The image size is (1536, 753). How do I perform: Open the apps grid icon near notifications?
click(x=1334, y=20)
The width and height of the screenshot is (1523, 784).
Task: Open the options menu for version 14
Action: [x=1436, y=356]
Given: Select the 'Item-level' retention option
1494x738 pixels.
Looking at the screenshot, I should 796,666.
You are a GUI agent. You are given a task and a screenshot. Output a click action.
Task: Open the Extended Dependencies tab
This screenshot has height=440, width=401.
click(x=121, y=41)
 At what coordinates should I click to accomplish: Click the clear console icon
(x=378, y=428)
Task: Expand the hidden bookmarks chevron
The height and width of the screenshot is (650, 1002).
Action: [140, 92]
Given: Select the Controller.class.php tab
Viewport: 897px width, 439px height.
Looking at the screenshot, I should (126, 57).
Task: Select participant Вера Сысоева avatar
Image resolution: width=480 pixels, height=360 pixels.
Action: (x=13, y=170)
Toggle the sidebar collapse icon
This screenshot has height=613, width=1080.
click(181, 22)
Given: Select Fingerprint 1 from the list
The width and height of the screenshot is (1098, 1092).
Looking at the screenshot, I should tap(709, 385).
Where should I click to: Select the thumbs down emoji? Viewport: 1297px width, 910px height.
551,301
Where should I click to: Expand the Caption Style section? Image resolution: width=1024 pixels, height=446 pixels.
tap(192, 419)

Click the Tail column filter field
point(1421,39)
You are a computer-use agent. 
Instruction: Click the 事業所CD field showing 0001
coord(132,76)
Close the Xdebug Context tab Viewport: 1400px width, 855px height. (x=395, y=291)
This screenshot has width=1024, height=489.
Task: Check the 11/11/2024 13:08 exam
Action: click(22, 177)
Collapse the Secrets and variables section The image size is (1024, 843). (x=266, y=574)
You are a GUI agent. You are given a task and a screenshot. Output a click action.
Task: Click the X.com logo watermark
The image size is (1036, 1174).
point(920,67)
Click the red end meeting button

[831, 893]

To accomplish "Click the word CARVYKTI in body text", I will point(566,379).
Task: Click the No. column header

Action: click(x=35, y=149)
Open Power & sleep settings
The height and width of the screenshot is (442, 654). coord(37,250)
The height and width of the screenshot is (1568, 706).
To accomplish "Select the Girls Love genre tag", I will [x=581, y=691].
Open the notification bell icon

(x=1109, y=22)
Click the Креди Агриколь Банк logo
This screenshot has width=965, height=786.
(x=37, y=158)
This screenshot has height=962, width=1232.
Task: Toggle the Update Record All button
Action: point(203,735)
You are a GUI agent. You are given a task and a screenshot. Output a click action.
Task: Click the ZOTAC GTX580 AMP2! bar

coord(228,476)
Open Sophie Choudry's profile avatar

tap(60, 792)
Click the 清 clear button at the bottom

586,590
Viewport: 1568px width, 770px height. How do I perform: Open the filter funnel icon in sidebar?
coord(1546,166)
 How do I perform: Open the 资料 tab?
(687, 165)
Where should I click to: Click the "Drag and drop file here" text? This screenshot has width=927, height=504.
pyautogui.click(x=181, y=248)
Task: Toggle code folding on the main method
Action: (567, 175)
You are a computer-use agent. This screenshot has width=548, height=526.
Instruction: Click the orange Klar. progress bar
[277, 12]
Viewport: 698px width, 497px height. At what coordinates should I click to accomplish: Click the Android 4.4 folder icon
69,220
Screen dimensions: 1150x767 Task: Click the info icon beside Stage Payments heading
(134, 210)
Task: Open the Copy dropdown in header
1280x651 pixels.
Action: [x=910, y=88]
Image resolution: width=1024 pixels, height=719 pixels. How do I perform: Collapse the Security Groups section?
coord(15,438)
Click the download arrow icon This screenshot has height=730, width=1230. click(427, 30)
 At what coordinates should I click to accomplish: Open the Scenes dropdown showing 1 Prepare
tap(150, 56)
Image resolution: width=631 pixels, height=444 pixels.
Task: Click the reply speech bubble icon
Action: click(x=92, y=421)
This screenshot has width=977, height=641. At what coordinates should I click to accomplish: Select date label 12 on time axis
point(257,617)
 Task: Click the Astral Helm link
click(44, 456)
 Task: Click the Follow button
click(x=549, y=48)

• AIM OF THE TASK: Recopy all of the records verbatim.

• ANSWER FOR THIS EXERCISE:
The image size is (1536, 753). How do I perform: Open the apps grid icon near notifications?
click(x=1334, y=20)
The width and height of the screenshot is (1523, 784).
Task: Open the options menu for version 14
Action: [x=1436, y=356]
Given: Select the 'Item-level' retention option
1494x738 pixels.
Looking at the screenshot, I should 796,666.
You are a GUI agent. You are given a task and a screenshot. Output a click action.
Task: Open the Extended Dependencies tab
This screenshot has height=440, width=401.
click(x=121, y=41)
 At what coordinates should I click to accomplish: Click the clear console icon
(x=378, y=428)
Task: Expand the hidden bookmarks chevron
The height and width of the screenshot is (650, 1002).
Action: [140, 92]
Given: Select the Controller.class.php tab
Viewport: 897px width, 439px height.
Looking at the screenshot, I should (126, 57).
Task: Select participant Вера Сысоева avatar
Image resolution: width=480 pixels, height=360 pixels.
Action: (x=13, y=170)
Toggle the sidebar collapse icon
This screenshot has height=613, width=1080.
click(181, 22)
Given: Select Fingerprint 1 from the list
The width and height of the screenshot is (1098, 1092).
Looking at the screenshot, I should tap(709, 385).
Where should I click to: Select the thumbs down emoji? Viewport: 1297px width, 910px height.
551,301
Where should I click to: Expand the Caption Style section? Image resolution: width=1024 pixels, height=446 pixels.
tap(192, 419)

Click the Tail column filter field
point(1421,39)
You are a computer-use agent. 
Instruction: Click the 事業所CD field showing 0001
coord(132,76)
Close the Xdebug Context tab Viewport: 1400px width, 855px height. (x=395, y=291)
This screenshot has width=1024, height=489.
Task: Check the 11/11/2024 13:08 exam
Action: click(22, 177)
Collapse the Secrets and variables section The image size is (1024, 843). (x=266, y=574)
You are a GUI agent. You are given a task and a screenshot. Output a click action.
Task: Click the X.com logo watermark
The image size is (1036, 1174).
point(920,67)
Click the red end meeting button

[831, 893]

To accomplish "Click the word CARVYKTI in body text", I will point(566,379).
Task: Click the No. column header

Action: click(x=35, y=149)
Open Power & sleep settings
The height and width of the screenshot is (442, 654). coord(37,250)
The height and width of the screenshot is (1568, 706).
To accomplish "Select the Girls Love genre tag", I will [x=581, y=691].
Open the notification bell icon

(x=1109, y=22)
Click the Креди Агриколь Банк logo
This screenshot has width=965, height=786.
(x=37, y=158)
This screenshot has height=962, width=1232.
Task: Toggle the Update Record All button
Action: point(203,735)
You are a GUI agent. You are given a task and a screenshot. Output a click action.
Task: Click the ZOTAC GTX580 AMP2! bar

coord(228,476)
Open Sophie Choudry's profile avatar

tap(60, 792)
Click the 清 clear button at the bottom

586,590
Viewport: 1568px width, 770px height. How do I perform: Open the filter funnel icon in sidebar?
coord(1546,166)
 How do I perform: Open the 资料 tab?
(687, 165)
Where should I click to: Click the "Drag and drop file here" text? This screenshot has width=927, height=504.
pyautogui.click(x=181, y=248)
Task: Toggle code folding on the main method
Action: (567, 175)
You are a computer-use agent. This screenshot has width=548, height=526.
Instruction: Click the orange Klar. progress bar
[277, 12]
Viewport: 698px width, 497px height. At what coordinates should I click to accomplish: Click the Android 4.4 folder icon
69,220
Screen dimensions: 1150x767 Task: Click the info icon beside Stage Payments heading
(134, 210)
Task: Open the Copy dropdown in header
1280x651 pixels.
Action: [x=910, y=88]
Image resolution: width=1024 pixels, height=719 pixels. How do I perform: Collapse the Security Groups section?
coord(15,438)
Click the download arrow icon This screenshot has height=730, width=1230. click(427, 30)
 At what coordinates should I click to accomplish: Open the Scenes dropdown showing 1 Prepare
tap(150, 56)
Image resolution: width=631 pixels, height=444 pixels.
Task: Click the reply speech bubble icon
Action: click(x=92, y=421)
This screenshot has width=977, height=641. At what coordinates should I click to accomplish: Select date label 12 on time axis
point(257,617)
 Task: Click the Astral Helm link
click(44, 456)
 Task: Click the Follow button
click(x=549, y=48)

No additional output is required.